Dataset entries:
══════════════════════════════

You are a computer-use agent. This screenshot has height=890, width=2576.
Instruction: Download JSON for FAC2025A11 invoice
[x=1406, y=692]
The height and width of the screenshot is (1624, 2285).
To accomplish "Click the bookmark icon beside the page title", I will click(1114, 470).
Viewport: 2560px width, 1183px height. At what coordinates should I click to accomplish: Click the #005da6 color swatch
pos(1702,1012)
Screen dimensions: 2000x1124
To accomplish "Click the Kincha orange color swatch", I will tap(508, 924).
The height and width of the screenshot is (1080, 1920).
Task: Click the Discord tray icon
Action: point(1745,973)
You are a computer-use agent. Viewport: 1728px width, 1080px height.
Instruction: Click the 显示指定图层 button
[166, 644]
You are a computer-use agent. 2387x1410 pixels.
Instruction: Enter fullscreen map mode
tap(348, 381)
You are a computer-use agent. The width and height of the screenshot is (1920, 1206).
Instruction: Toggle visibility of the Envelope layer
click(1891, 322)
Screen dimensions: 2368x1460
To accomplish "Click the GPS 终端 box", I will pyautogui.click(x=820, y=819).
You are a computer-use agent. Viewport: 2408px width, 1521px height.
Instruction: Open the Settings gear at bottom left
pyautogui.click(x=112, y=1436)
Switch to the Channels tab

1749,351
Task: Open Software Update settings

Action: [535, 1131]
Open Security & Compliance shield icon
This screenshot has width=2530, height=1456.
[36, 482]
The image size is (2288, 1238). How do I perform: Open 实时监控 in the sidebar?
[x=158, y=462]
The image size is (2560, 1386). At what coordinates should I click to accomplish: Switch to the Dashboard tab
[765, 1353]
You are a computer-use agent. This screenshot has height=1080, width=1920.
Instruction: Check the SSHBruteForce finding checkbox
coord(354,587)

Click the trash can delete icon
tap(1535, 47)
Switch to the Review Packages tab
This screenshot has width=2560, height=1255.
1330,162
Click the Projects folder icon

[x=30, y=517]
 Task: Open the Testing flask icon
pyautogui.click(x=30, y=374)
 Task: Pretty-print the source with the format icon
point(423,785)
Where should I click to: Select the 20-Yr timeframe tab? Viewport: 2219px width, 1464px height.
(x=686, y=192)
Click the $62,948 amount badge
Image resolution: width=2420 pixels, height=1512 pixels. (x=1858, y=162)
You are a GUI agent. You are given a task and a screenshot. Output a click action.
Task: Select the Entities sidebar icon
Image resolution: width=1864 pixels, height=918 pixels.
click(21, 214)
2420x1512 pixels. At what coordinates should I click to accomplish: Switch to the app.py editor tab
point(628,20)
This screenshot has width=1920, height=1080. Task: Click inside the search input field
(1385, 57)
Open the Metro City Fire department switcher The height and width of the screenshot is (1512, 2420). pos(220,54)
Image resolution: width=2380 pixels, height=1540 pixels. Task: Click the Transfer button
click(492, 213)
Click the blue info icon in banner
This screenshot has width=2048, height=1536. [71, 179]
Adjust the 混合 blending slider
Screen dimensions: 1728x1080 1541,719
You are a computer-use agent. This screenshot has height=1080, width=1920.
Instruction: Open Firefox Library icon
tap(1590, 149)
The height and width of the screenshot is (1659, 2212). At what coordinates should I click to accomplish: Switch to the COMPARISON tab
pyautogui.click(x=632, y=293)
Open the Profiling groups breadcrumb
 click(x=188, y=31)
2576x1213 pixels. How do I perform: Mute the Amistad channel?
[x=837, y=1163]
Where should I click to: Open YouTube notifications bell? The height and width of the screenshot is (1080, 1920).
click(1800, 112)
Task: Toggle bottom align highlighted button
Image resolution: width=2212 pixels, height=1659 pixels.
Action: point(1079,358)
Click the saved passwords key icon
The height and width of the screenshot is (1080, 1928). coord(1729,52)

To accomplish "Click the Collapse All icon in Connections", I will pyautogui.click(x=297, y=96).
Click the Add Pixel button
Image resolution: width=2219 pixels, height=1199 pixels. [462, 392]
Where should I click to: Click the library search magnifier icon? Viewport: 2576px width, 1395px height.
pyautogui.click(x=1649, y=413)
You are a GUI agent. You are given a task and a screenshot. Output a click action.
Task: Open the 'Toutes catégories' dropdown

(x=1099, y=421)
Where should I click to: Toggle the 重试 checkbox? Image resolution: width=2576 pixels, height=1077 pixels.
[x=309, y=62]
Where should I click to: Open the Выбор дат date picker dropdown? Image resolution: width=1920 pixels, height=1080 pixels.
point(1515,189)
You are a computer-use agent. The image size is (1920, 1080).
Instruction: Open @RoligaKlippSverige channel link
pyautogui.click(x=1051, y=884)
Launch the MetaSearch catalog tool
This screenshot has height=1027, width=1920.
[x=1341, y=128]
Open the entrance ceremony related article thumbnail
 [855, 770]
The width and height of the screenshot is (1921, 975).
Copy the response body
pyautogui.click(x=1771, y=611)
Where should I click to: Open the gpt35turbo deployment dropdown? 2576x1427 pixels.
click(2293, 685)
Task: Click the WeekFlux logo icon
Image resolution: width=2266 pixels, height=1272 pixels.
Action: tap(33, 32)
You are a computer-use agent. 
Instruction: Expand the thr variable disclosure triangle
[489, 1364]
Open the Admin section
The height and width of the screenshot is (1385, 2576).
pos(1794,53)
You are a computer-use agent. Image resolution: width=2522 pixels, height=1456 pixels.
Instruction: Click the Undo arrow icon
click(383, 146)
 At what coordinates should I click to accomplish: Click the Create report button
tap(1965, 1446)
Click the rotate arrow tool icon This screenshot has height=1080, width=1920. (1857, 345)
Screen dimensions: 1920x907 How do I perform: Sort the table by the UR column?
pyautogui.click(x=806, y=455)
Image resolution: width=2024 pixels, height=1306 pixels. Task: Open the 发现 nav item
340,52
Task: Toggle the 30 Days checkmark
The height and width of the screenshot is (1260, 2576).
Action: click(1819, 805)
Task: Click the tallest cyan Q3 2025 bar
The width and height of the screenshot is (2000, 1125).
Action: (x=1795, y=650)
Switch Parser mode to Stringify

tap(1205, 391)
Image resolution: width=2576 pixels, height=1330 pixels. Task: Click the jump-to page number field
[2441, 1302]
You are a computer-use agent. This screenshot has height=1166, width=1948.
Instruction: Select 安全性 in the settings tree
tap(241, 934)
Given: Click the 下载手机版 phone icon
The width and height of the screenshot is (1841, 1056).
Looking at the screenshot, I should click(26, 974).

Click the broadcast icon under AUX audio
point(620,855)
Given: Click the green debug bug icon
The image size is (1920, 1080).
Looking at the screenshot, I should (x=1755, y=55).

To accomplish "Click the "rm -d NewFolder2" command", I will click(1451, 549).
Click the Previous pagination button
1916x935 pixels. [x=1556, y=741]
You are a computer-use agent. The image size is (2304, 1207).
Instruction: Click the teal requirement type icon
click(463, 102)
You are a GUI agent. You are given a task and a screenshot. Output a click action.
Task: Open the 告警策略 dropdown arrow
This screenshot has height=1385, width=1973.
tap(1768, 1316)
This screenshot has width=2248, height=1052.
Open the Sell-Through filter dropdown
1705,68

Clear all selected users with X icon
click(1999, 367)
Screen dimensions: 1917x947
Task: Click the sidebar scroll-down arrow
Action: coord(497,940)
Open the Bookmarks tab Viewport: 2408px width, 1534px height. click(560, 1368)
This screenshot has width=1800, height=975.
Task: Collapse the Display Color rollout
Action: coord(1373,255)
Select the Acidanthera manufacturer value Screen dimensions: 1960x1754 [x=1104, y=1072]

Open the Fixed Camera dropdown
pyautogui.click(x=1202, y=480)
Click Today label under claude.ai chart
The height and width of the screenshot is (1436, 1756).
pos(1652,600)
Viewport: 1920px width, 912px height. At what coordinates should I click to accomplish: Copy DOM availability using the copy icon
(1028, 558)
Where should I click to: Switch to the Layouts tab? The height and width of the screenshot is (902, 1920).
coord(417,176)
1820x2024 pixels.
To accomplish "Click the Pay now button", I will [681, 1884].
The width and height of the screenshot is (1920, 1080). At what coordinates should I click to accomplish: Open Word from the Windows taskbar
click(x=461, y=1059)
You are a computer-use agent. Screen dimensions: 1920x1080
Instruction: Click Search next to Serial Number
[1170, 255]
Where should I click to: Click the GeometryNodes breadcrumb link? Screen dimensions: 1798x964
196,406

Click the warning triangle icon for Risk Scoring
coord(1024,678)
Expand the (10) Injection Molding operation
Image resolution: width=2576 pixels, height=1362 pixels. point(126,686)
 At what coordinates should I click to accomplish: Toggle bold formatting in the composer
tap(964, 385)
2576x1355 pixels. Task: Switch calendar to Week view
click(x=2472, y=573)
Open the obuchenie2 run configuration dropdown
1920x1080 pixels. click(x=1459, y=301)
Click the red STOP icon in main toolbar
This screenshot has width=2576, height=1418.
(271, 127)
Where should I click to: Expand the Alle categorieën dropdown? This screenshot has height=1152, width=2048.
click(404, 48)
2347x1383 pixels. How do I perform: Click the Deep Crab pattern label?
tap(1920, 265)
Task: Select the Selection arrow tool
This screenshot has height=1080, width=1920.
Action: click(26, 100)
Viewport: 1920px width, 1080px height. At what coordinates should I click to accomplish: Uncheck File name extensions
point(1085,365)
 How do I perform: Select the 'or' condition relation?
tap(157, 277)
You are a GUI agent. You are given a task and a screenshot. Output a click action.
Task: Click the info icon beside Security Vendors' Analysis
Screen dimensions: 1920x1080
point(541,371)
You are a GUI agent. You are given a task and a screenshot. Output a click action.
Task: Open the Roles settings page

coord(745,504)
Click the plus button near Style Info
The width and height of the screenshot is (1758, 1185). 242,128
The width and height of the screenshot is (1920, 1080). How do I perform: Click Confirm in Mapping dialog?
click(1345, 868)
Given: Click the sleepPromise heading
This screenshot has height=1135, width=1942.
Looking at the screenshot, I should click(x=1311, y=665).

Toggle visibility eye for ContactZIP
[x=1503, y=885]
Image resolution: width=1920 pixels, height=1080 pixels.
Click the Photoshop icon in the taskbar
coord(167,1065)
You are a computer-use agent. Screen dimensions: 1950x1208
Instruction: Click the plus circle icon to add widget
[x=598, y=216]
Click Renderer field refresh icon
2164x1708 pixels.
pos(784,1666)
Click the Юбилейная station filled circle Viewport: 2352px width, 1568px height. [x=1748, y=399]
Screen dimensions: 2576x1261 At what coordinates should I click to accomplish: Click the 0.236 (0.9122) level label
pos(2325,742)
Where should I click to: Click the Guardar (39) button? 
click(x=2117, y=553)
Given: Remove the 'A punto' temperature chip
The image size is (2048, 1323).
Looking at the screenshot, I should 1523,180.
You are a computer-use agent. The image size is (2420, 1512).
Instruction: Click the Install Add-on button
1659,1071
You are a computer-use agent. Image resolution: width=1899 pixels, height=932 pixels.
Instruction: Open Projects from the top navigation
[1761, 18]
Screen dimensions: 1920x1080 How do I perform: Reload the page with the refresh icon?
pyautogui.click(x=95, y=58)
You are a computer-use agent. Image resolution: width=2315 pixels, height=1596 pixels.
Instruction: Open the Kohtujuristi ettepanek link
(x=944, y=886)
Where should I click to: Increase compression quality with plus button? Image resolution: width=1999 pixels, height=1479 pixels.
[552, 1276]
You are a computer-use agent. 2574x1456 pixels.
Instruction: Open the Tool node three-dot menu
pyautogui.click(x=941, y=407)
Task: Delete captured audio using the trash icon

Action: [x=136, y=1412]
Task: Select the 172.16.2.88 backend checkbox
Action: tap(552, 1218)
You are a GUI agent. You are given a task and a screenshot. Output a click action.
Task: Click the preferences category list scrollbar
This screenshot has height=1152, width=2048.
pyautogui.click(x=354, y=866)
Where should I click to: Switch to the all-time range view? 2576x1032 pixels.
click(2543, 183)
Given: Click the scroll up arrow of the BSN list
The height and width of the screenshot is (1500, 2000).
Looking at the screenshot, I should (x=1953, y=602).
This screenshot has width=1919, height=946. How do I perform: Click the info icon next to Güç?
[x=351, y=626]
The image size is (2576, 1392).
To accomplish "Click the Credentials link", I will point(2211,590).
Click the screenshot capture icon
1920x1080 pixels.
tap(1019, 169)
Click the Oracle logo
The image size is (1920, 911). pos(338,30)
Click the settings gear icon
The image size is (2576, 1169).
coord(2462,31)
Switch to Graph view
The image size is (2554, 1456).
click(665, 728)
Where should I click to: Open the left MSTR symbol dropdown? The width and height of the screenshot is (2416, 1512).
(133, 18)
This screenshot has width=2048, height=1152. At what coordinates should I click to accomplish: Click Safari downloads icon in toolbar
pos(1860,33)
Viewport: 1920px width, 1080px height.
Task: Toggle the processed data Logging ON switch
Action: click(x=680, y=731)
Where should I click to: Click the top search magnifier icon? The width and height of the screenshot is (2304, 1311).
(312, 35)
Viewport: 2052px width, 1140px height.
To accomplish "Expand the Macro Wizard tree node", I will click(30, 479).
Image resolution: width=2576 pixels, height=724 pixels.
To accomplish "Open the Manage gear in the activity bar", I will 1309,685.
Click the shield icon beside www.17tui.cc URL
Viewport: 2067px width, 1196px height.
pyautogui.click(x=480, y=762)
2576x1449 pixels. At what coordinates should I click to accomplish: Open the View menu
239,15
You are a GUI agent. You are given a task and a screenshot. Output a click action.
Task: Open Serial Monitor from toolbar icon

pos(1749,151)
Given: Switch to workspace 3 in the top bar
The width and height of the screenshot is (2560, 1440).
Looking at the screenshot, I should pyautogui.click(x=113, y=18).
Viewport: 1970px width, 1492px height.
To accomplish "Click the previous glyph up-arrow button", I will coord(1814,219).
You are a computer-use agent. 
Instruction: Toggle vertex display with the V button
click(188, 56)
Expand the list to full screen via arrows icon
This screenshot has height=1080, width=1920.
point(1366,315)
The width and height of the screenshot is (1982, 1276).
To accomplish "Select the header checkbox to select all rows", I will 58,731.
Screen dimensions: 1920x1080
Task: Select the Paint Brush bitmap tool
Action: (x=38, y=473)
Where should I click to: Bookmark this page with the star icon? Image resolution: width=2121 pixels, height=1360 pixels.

══════════════════════════════

### [Task]
Using the data above, repeat exactly the lines that begin at the line with "Where should I click to: Click the top" and end at the line with "Click the shield icon beside www.17tui.cc URL", both ends included.

### [Output for this exercise]
Where should I click to: Click the top search magnifier icon? The width and height of the screenshot is (2304, 1311).
(312, 35)
Viewport: 2052px width, 1140px height.
To accomplish "Expand the Macro Wizard tree node", I will click(30, 479).
Image resolution: width=2576 pixels, height=724 pixels.
To accomplish "Open the Manage gear in the activity bar", I will 1309,685.
Click the shield icon beside www.17tui.cc URL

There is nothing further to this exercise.